I hope I did it correctly.

AdvenamTacet added inline comments.Jul 10 2023, 8:45 PM
libcxx/include/string
1921–1930

Hey @philnik, I recreated this error on CI. Let me know if I used _LIBCPP_SUPPRESS_DEPRECATED_POP correctly and if you know how to fix it. I agree that code duplication is far from ideal, but I don't know how to avoid it, keeping everything other requested. Possibly I'm just incorrectly using a macro.

philnik added inline comments.Jul 11 2023, 2:17 PM
libcxx/include/string
1921–1930

Ah, I understand the problem now. I think we can just do

#if _LIBCPP_ABI_VERSION >= 2 // We want to use the function in the dylib in ABIv1
  _LIBCPP_HIDE_FROM_ABI
#endif

That should solve the problem.

Testing a potential fix.

This patch reverts previous attempt and is fixing the preoblem.

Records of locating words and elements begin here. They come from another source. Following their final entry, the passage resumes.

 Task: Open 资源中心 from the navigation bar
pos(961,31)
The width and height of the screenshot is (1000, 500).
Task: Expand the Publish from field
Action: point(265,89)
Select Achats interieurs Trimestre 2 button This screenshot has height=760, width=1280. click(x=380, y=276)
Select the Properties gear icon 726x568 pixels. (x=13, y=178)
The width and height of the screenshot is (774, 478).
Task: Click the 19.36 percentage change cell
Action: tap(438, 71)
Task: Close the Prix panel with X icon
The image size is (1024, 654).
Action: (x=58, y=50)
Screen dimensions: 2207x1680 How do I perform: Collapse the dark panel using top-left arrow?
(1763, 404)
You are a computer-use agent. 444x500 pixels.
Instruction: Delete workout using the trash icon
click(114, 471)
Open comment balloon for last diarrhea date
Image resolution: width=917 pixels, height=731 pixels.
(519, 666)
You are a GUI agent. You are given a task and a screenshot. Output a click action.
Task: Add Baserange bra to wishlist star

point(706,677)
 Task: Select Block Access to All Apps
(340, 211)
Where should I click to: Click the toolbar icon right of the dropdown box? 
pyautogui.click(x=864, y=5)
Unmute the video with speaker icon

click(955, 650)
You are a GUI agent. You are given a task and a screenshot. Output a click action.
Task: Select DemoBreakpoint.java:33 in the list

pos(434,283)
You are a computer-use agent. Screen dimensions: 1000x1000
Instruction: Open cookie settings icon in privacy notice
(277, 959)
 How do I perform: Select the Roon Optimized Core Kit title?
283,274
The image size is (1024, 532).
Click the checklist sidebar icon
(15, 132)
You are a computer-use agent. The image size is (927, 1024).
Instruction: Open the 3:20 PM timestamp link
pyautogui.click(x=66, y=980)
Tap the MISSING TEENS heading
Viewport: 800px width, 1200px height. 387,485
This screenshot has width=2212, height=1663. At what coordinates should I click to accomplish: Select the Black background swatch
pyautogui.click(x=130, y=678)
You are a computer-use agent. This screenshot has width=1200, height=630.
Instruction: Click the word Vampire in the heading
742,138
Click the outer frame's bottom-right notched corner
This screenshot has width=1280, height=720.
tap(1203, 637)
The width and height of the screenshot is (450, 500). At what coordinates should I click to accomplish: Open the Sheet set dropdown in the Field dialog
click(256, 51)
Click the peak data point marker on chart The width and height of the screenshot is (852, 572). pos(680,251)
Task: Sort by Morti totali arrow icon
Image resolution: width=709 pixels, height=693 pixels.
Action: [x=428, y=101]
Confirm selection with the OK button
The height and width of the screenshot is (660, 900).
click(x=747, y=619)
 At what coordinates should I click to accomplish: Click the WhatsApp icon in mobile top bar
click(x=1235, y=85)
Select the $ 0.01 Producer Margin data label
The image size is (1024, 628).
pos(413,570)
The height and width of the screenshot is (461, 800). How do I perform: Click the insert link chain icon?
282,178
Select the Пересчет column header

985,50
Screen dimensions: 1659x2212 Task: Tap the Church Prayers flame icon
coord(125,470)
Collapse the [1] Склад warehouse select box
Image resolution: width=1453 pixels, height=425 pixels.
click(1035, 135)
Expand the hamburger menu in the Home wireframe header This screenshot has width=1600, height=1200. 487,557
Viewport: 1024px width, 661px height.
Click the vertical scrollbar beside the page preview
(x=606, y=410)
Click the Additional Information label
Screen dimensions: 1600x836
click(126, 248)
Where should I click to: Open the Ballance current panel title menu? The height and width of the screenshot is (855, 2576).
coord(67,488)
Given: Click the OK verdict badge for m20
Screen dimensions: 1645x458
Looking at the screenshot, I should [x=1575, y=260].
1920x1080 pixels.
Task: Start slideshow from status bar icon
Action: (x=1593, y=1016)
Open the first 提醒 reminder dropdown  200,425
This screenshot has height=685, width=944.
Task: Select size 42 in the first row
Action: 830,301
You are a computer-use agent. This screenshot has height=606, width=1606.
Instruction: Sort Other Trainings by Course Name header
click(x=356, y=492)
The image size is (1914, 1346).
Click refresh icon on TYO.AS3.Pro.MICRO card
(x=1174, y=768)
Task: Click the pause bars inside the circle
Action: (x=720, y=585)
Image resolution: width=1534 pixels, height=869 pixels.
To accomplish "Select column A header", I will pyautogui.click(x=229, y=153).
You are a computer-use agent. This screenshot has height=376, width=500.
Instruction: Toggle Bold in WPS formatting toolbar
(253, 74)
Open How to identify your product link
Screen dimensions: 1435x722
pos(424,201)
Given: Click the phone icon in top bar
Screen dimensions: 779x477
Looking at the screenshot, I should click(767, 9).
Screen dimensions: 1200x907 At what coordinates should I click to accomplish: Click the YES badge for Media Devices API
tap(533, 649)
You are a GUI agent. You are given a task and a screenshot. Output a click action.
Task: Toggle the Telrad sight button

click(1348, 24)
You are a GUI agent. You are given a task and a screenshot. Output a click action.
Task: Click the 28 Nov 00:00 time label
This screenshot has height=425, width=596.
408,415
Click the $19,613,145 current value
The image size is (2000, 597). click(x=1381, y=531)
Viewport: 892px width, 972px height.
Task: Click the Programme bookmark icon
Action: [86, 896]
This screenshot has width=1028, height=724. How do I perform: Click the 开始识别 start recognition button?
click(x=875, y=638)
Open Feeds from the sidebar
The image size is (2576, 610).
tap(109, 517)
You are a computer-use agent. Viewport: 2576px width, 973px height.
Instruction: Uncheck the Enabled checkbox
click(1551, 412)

The solution is like suggested, using _LIBCPP_ABI_VERSION but around _LIBCPP_HIDE_FROM_ABI_AFTER_V1. Locally works.

philnik accepted this revision.Jul 12 2023, 10:22 PM

LGTM with green CI % nit.

libcxx/include/string
1923

This is already guarded; no need to make it more confusing.

This revision is now accepted and ready to land.Jul 12 2023, 10:22 PM
AdvenamTacet marked 4 inline comments as done.

This update:

  • adds a comment explaining why we guard _LIBCPP_HIDE_FROM_ABI,
  • changes guarded _LIBCPP_HIDE_FROM_ABI_AFTER_V1 to _LIBCPP_HIDE_FROM_ABI.

I will land the patch, if CI stays green.

AdvenamTacet edited the summary of this revision. (Show Details)Jul 13 2023, 8:10 PM

This update removes __grow_by from _LIBCPP_STRING_UNSTABLE_EXTERN_TEMPLATE_LIST in libcxx/include/__string/extern_template_lists.h.

Hey @philnik, I made additional self-review and realized that the commit does not remove the function from _LIBCPP_STRING_UNSTABLE_EXTERN_TEMPLATE_LIST, so I fix it in this update. Unfortunatelly, _LIBCPP_HIDE_FROM_ABI_AFTER_V1 still does not work.

AdvenamTacet added inline comments.Jul 13 2023, 8:29 PM
libcxx/include/string
1921–1930

Thank you for suggestions! It works!

But fact that we cannot use _LIBCPP_HIDE_FROM_ABI_AFTER_V1 made me ask a question, if we are doing everything correctly, which led to realization that I don't remove __grow_by function from ABIv2. I fixed it by removing it from _LIBCPP_STRING_UNSTABLE_EXTERN_TEMPLATE_LIST.

Unfortunately, _LIBCPP_HIDE_FROM_ABI_AFTER_V1 still does not work.
Now I believe everything it correct and ready to land. I will land it Tomorrow.